╭─ MATERIAL FOR THIS TASK

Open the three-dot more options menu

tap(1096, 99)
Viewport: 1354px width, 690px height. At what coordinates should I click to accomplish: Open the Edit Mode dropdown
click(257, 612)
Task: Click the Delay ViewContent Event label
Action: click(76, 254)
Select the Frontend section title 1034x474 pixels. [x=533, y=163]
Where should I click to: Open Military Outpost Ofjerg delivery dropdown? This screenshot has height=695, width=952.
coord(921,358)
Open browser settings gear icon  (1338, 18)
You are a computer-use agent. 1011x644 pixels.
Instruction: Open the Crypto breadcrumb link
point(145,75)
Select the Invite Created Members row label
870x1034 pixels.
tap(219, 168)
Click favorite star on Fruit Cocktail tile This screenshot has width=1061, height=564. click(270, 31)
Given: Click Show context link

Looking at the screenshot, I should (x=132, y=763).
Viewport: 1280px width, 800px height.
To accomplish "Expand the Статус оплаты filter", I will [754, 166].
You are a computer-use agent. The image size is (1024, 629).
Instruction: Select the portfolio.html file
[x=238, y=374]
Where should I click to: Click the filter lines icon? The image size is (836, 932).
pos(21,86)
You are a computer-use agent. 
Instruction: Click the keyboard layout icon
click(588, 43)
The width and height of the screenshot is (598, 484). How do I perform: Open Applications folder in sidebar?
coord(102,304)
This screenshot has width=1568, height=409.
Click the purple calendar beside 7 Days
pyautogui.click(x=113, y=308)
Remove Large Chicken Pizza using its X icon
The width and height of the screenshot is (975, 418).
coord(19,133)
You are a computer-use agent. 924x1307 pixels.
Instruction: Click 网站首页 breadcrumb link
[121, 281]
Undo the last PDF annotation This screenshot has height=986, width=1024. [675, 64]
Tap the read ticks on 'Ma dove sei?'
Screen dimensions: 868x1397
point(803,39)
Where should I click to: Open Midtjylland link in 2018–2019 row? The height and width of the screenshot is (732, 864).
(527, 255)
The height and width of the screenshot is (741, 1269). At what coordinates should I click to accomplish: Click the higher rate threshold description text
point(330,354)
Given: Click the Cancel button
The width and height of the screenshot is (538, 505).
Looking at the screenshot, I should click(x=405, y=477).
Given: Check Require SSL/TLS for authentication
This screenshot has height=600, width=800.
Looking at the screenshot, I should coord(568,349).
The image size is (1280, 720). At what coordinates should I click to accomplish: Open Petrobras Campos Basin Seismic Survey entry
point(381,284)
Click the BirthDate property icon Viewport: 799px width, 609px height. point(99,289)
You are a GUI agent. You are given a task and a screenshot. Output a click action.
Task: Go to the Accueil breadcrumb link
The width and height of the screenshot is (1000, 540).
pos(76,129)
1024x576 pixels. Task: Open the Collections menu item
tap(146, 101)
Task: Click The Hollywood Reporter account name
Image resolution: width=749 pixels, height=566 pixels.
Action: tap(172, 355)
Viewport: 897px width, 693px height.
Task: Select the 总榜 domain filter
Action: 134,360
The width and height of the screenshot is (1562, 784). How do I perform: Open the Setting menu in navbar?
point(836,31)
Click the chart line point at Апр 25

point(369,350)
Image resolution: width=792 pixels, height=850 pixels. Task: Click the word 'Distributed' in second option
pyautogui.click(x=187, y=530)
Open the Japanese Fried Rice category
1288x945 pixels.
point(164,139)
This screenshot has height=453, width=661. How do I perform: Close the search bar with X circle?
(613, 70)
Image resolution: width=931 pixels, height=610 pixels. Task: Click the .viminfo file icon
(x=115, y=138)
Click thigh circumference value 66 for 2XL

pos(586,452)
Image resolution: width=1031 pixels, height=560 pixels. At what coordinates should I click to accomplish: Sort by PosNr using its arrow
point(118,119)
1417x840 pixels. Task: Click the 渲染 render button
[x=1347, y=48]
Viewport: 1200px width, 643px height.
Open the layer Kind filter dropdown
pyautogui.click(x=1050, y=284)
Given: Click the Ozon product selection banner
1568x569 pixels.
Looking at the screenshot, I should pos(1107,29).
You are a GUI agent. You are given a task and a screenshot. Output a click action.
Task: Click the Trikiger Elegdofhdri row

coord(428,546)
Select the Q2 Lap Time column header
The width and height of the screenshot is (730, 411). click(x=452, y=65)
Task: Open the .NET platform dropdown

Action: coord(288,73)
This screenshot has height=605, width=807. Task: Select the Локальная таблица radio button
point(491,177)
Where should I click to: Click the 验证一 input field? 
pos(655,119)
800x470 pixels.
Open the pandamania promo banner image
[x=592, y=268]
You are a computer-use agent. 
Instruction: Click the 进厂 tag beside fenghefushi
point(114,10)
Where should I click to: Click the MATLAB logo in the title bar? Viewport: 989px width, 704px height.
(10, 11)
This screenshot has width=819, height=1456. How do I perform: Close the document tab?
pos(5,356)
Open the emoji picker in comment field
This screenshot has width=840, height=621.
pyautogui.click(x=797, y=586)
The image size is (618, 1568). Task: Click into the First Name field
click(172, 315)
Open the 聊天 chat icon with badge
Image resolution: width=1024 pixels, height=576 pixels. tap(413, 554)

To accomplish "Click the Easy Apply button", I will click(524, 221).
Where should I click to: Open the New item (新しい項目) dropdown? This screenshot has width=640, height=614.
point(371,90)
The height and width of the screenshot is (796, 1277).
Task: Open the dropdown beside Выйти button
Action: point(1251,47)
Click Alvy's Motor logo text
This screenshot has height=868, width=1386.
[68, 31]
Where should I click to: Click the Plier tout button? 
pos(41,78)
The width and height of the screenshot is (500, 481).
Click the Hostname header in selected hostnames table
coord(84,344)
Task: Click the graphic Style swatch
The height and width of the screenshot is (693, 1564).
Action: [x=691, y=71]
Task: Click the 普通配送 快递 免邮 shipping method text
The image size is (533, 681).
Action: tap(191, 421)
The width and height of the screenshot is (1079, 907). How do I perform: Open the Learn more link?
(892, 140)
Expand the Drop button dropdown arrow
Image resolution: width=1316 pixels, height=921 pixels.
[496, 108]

╰─

Rewrite all of the rows above, changing every "computer-use agent" to "screen assistant" and leaving everything else the same.

◆ EXERCISE SOLUTION:
Open the three-dot more options menu

tap(1096, 99)
Viewport: 1354px width, 690px height. At what coordinates should I click to accomplish: Open the Edit Mode dropdown
click(257, 612)
Task: Click the Delay ViewContent Event label
Action: click(76, 254)
Select the Frontend section title 1034x474 pixels. [x=533, y=163]
Where should I click to: Open Military Outpost Ofjerg delivery dropdown? This screenshot has height=695, width=952.
coord(921,358)
Open browser settings gear icon  (1338, 18)
You are a screen assistant. 1011x644 pixels.
Instruction: Open the Crypto breadcrumb link
point(145,75)
Select the Invite Created Members row label
870x1034 pixels.
tap(219, 168)
Click favorite star on Fruit Cocktail tile This screenshot has width=1061, height=564. click(270, 31)
Given: Click Show context link

Looking at the screenshot, I should (x=132, y=763).
Viewport: 1280px width, 800px height.
To accomplish "Expand the Статус оплаты filter", I will [754, 166].
You are a screen assistant. The image size is (1024, 629).
Instruction: Select the portfolio.html file
[x=238, y=374]
Where should I click to: Click the filter lines icon? The image size is (836, 932).
pos(21,86)
You are a screen assistant. 
Instruction: Click the keyboard layout icon
click(588, 43)
The width and height of the screenshot is (598, 484). How do I perform: Open Applications folder in sidebar?
coord(102,304)
This screenshot has width=1568, height=409.
Click the purple calendar beside 7 Days
pyautogui.click(x=113, y=308)
Remove Large Chicken Pizza using its X icon
The width and height of the screenshot is (975, 418).
coord(19,133)
You are a screen assistant. 924x1307 pixels.
Instruction: Click 网站首页 breadcrumb link
[121, 281]
Undo the last PDF annotation This screenshot has height=986, width=1024. [675, 64]
Tap the read ticks on 'Ma dove sei?'
Screen dimensions: 868x1397
point(803,39)
Where should I click to: Open Midtjylland link in 2018–2019 row? The height and width of the screenshot is (732, 864).
(527, 255)
The height and width of the screenshot is (741, 1269). At what coordinates should I click to accomplish: Click the higher rate threshold description text
point(330,354)
Given: Click the Cancel button
The width and height of the screenshot is (538, 505).
Looking at the screenshot, I should click(x=405, y=477).
Given: Check Require SSL/TLS for authentication
This screenshot has height=600, width=800.
Looking at the screenshot, I should coord(568,349).
The image size is (1280, 720). At what coordinates should I click to accomplish: Open Petrobras Campos Basin Seismic Survey entry
point(381,284)
Click the BirthDate property icon Viewport: 799px width, 609px height. point(99,289)
You are a GUI agent. You are given a task and a screenshot. Output a click action.
Task: Go to the Accueil breadcrumb link
The width and height of the screenshot is (1000, 540).
pos(76,129)
1024x576 pixels. Task: Open the Collections menu item
tap(146, 101)
Task: Click The Hollywood Reporter account name
Image resolution: width=749 pixels, height=566 pixels.
Action: tap(172, 355)
Viewport: 897px width, 693px height.
Task: Select the 总榜 domain filter
Action: 134,360
The width and height of the screenshot is (1562, 784). How do I perform: Open the Setting menu in navbar?
point(836,31)
Click the chart line point at Апр 25

point(369,350)
Image resolution: width=792 pixels, height=850 pixels. Task: Click the word 'Distributed' in second option
pyautogui.click(x=187, y=530)
Open the Japanese Fried Rice category
1288x945 pixels.
point(164,139)
This screenshot has height=453, width=661. How do I perform: Close the search bar with X circle?
(613, 70)
Image resolution: width=931 pixels, height=610 pixels. Task: Click the .viminfo file icon
(x=115, y=138)
Click thigh circumference value 66 for 2XL

pos(586,452)
Image resolution: width=1031 pixels, height=560 pixels. At what coordinates should I click to accomplish: Sort by PosNr using its arrow
point(118,119)
1417x840 pixels. Task: Click the 渲染 render button
[x=1347, y=48]
Viewport: 1200px width, 643px height.
Open the layer Kind filter dropdown
pyautogui.click(x=1050, y=284)
Given: Click the Ozon product selection banner
1568x569 pixels.
Looking at the screenshot, I should pos(1107,29).
You are a GUI agent. You are given a task and a screenshot. Output a click action.
Task: Click the Trikiger Elegdofhdri row

coord(428,546)
Select the Q2 Lap Time column header
The width and height of the screenshot is (730, 411). click(x=452, y=65)
Task: Open the .NET platform dropdown

Action: coord(288,73)
This screenshot has height=605, width=807. Task: Select the Локальная таблица radio button
point(491,177)
Where should I click to: Click the 验证一 input field? 
pos(655,119)
800x470 pixels.
Open the pandamania promo banner image
[x=592, y=268]
You are a screen assistant. 
Instruction: Click the 进厂 tag beside fenghefushi
point(114,10)
Where should I click to: Click the MATLAB logo in the title bar? Viewport: 989px width, 704px height.
(10, 11)
This screenshot has width=819, height=1456. How do I perform: Close the document tab?
pos(5,356)
Open the emoji picker in comment field
This screenshot has width=840, height=621.
pyautogui.click(x=797, y=586)
The image size is (618, 1568). Task: Click into the First Name field
click(172, 315)
Open the 聊天 chat icon with badge
Image resolution: width=1024 pixels, height=576 pixels. tap(413, 554)

To accomplish "Click the Easy Apply button", I will click(524, 221).
Where should I click to: Open the New item (新しい項目) dropdown? This screenshot has width=640, height=614.
point(371,90)
The height and width of the screenshot is (796, 1277).
Task: Open the dropdown beside Выйти button
Action: point(1251,47)
Click Alvy's Motor logo text
This screenshot has height=868, width=1386.
[68, 31]
Where should I click to: Click the Plier tout button? 
pos(41,78)
The width and height of the screenshot is (500, 481).
Click the Hostname header in selected hostnames table
coord(84,344)
Task: Click the graphic Style swatch
The height and width of the screenshot is (693, 1564).
Action: [x=691, y=71]
Task: Click the 普通配送 快递 免邮 shipping method text
The image size is (533, 681).
Action: tap(191, 421)
The width and height of the screenshot is (1079, 907). How do I perform: Open the Learn more link?
(892, 140)
Expand the Drop button dropdown arrow
Image resolution: width=1316 pixels, height=921 pixels.
[496, 108]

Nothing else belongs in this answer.